P.: Ahora que en Mendoza hay un gobernador de su mismo partido, ¿puede avanzar esta iniciativa?
D.C.: Me encantaría. Si yo fuese el gobernador ya lo habría implementado pero él tiene una impronta y una decisión sobre estos temas que yo desconozco.
P.: Usted afirma que el tema seguridad no le corresponde a una sola área del Gobierno.

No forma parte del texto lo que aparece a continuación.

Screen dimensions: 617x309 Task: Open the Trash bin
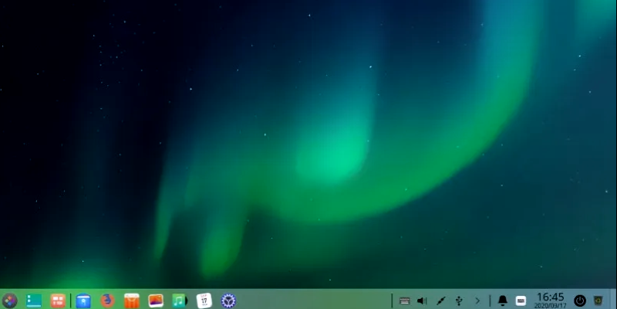point(598,301)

D.C.: Al ser una problemática multicausal, el abordaje debe ser multidisciplinario. En un operativo policial en una zona conflictiva, así como es muy importante lograr resultados contundentes respecto del delito, también es necesaria la presencia de los funcionarios de salud, desarrollo social, educación, deporte, en paralelo o después del operativo policial. Hay barrios virtualmente tomados por familias completas que se dedican al delito. Allí hay que contener a los jóvenes que son usados, por ejemplo, para transporte de droga.
P.: Operativamente, ¿có-mo funcionaría ese abordaje multidisciplinario?

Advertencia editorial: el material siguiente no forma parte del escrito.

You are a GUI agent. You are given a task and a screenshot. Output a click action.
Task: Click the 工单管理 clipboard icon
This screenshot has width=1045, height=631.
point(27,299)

D.C.: Con un gabinete de seguridad. Se lo propuse al ex gobernador Julio Cobos y al actual Celso Jaque. Cada ministerio tiene que tener un secretario dedicado exclusivamente a seguridad. Y participar de un gabinete de crisis con un ministro coordinador por un determinado plazo en el marco de una situación de emergencia declarada por ley. Otra alternativa es la aplicación de la Ley de Seguridad Interior, que es una herramienta muy importante que incluso genera un financiamiento de la Nación a las provincias. Considerando la grave situación de la delincuencia a nivel nacional y provincial, hay que estar dispuesto a cualquier cosa. Son decisiones a veces traumáticas o antipáticas, pero que hay que tomar.
P.: ¿Hay prejuicio ideológico en este tema?
D.C.: Sí. Y cuando se empieza a discutir la seguridad políticamente, cuando se la lleva al plano de la ideología, estamos perdidos. El delincuente, cuando aprieta el gatillo, no mide si la víctima es rica o pobre, de izquierda o de derecha.